If you can't find an easy scource for tin, go to the hardware store, look for solder, and then pick a roll with the highest tin content, (they differ as to tin/lead ratio). It is pricey, but adding the tin to your alloy really helps the boolits fill out.

Not a perfect solution for getting tin, but it will help your boolits. This isn't precise by any means (Guys, don't tear me to pieces)), just unroll some wire solder and throw in the pot and see if it helps.

rintinglen
02-11-2016, 12:20 PM
Pre heat your mold with a hot plate and if your running a 6 cavity start off filling only one cavity until it's making a good bullet then 2 until it's good and the 3 and so on until you have worked up to your 6th cavity. When I cast I just drop my bullets back into the pot until I get good ones but I pre heat my mould on the wood stove and it rarely takes more than a couple of pours before I'm in bussiness.
This!!!
the best tip I ever got was to pre-heat my molds before attempting to cast. Whether you go the hot plate route, a wood stove, or just rest the mold on top of the lead pot, pre-heating the mold is essential to getting good bullets before the cows come home. I have a 311-466 that I nearly gave up on, because it took so long to get it up to temperature. Once I started preheating the mold, it began to drop excellent boolits.
Don't worry about the frosting. I can not cast good boolits from LEE molds unless they are mildly frosted. They shoot just as well as other molds's products that are shiny.

Victor N TN
02-11-2016, 03:15 PM
NOTHING wrong with a frosted bullet.

Ola
02-11-2016, 03:25 PM
NOTHING wrong with a frosted bullet.
Agreed. In some cases "Only good bullet is a frosted bullet"

shaggybull
02-11-2016, 03:26 PM
Sounds like your spur plate is not hot enough. I was having same problem. Cured it by preheating molds on hot plate. Check in the casting section there is a sticky where you can download a book called From ingot to target, the book addresses this issue. It helped me.

Driver man
02-11-2016, 03:38 PM
I dip a corner of the mold into the mix and when the lead flows off the mold it is up to temperature. Lightly frosted is what I like. Constant stirring of the lead to keep the alloy even and occasionally refluxing helps. Practice makes perfect.

holsterguy
02-11-2016, 10:27 PM
Hey guys. Really appreciate all the responses and help.
As far as cleaning yeah, cleaned real good with brake parts cleaner and old toothbrush. Followed Lee's instructions very carefully.
By bad looking, it's mostly bands not filling out. Sometimes base,sometimes both. I'll try all your suggestions and see what happens.

holsterguy
02-11-2016, 10:29 PM
Oh yeah. Almost all my molds are Lee 2 cav.

CHeatermk3
02-11-2016, 11:08 PM
Welcome to the forums holsterguy---I'm a relative newby to casting my own but I do not think that brake parts cleaner is good for cleaning your aluminum molds. Better is hot water and dish detergent like Dawn. Scrub/rinse/repeat finish by heating in boiling water, quick wipe and the water will evaporate off the warm metal pretty quickly.

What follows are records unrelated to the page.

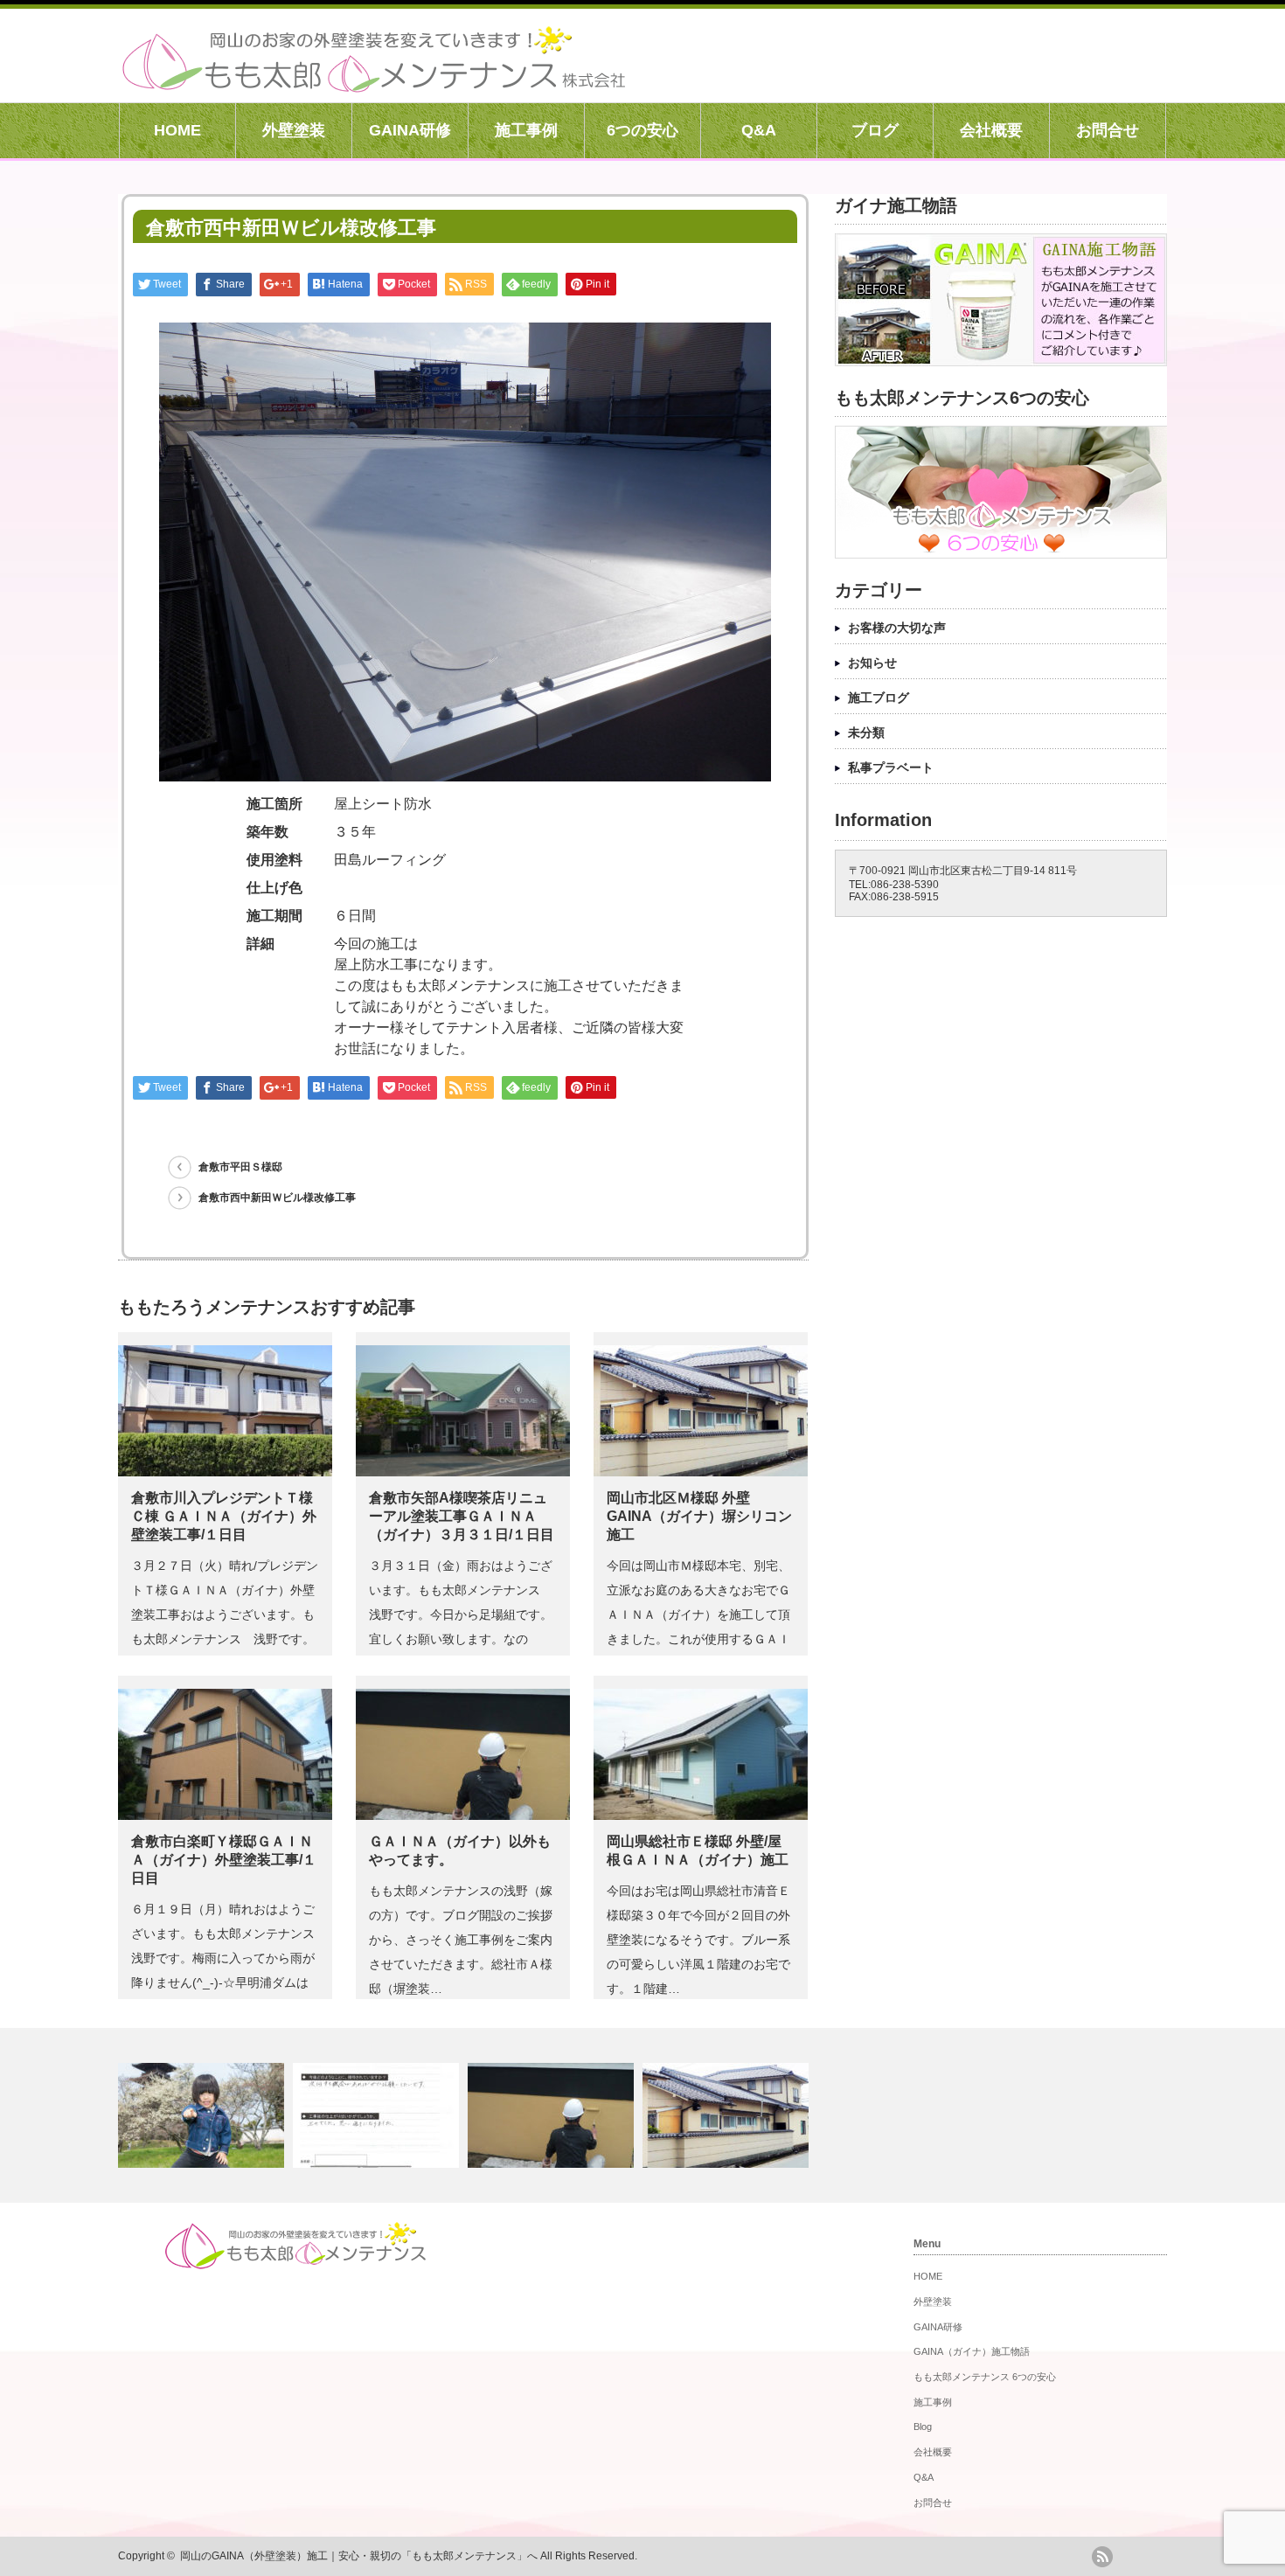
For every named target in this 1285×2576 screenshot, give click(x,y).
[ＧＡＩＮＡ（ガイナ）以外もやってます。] (553, 2115)
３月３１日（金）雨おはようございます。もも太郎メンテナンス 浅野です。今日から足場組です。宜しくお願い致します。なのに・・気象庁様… (460, 1614)
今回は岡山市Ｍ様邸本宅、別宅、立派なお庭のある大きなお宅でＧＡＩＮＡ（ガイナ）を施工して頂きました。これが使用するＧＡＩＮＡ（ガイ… (698, 1614)
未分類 (866, 732)
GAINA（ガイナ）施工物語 (971, 2351)
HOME (177, 130)
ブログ (875, 130)
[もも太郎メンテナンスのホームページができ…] (203, 2115)
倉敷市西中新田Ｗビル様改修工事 (277, 1197)
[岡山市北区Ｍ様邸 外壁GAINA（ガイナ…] (727, 2115)
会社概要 (991, 130)
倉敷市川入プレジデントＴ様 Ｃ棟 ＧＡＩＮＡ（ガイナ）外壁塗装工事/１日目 (223, 1516)
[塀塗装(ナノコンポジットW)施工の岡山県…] (378, 2115)
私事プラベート (891, 767)
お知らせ (872, 663)
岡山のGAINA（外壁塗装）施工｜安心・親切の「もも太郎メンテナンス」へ (359, 2556)
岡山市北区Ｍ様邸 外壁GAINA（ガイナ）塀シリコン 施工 (699, 1516)
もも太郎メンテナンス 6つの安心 (984, 2376)
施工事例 (526, 130)
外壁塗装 (293, 130)
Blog (922, 2426)
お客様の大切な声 (897, 628)
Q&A (758, 130)
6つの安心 (642, 130)
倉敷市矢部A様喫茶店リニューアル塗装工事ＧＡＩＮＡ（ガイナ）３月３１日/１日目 (461, 1516)
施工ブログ (878, 698)
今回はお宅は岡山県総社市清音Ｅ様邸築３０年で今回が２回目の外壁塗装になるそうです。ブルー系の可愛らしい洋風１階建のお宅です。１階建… (698, 1940)
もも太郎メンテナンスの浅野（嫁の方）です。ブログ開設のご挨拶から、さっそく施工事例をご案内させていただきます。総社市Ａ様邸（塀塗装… (460, 1940)
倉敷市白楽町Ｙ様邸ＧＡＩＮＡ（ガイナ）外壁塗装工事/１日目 (223, 1859)
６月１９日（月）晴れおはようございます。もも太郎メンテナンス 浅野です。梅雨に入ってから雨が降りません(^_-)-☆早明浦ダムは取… (229, 1958)
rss (1102, 2556)
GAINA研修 (410, 130)
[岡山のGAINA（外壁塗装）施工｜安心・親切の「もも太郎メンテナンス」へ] (373, 83)
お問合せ (1107, 130)
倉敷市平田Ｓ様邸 (240, 1167)
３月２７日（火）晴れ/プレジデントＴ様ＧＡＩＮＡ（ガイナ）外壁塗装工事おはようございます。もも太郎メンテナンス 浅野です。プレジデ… (224, 1614)
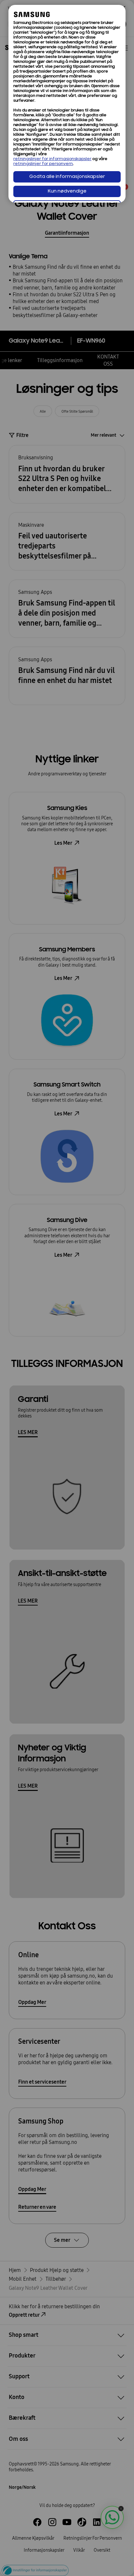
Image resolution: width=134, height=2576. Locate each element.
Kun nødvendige (67, 191)
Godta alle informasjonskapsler (67, 176)
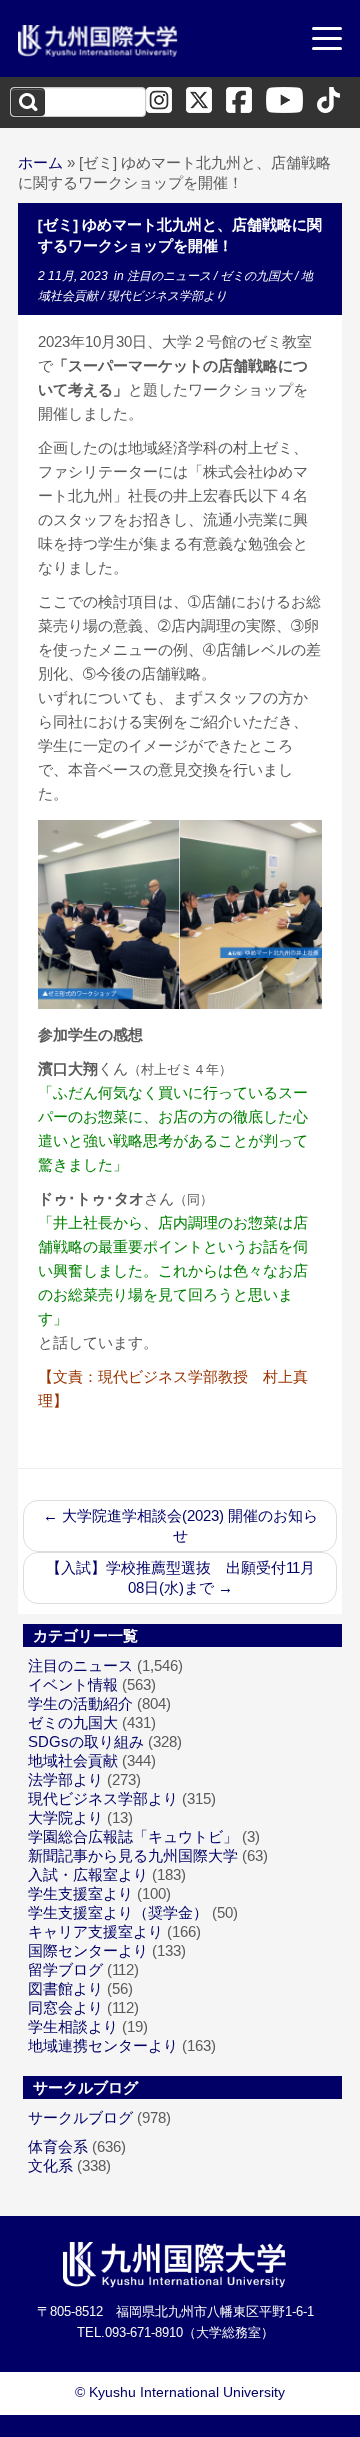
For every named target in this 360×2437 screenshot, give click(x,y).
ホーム (40, 162)
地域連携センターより (103, 2045)
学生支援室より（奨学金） (118, 1912)
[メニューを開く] (327, 41)
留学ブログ (65, 1969)
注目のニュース (170, 276)
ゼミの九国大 (257, 276)
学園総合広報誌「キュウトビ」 (133, 1836)
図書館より (65, 1988)
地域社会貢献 (73, 1760)
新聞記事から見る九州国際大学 (133, 1855)
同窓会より (65, 2007)
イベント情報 (73, 1684)
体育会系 (58, 2146)
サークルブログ (80, 2117)
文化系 (50, 2165)
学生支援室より (80, 1893)
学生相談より (73, 2026)
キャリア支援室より (95, 1931)
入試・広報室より (88, 1874)
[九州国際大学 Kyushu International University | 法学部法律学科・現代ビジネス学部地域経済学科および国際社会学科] (98, 41)
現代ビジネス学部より (167, 296)
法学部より (65, 1779)
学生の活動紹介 (80, 1703)
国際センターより (88, 1950)
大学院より (65, 1817)
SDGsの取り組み (86, 1741)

For me, lubing the alignment pins and sprueplate created a nightmare situation until I learned how very very VERY little it took to be too much and lube in the cavities is sure to produce frustration.

Are you ladling or bottom-pouring? I'm having good results using a Lyman rowell ladle that was giving me problems until a friend showed me his, which he'd had to polish up (on the inside of the hole the metal flows through, and the outer edge of the hole or "spout" where it comes out).

Good luck!

44man
02-12-2016, 10:30 AM
Good info from all but if bands do not fill on a TL boolit, you are TOO HOT!
I don't like frosted boolits. Once too hot, your boolits will be more out of round and smaller in diameter. Mold expansion needs to be understood.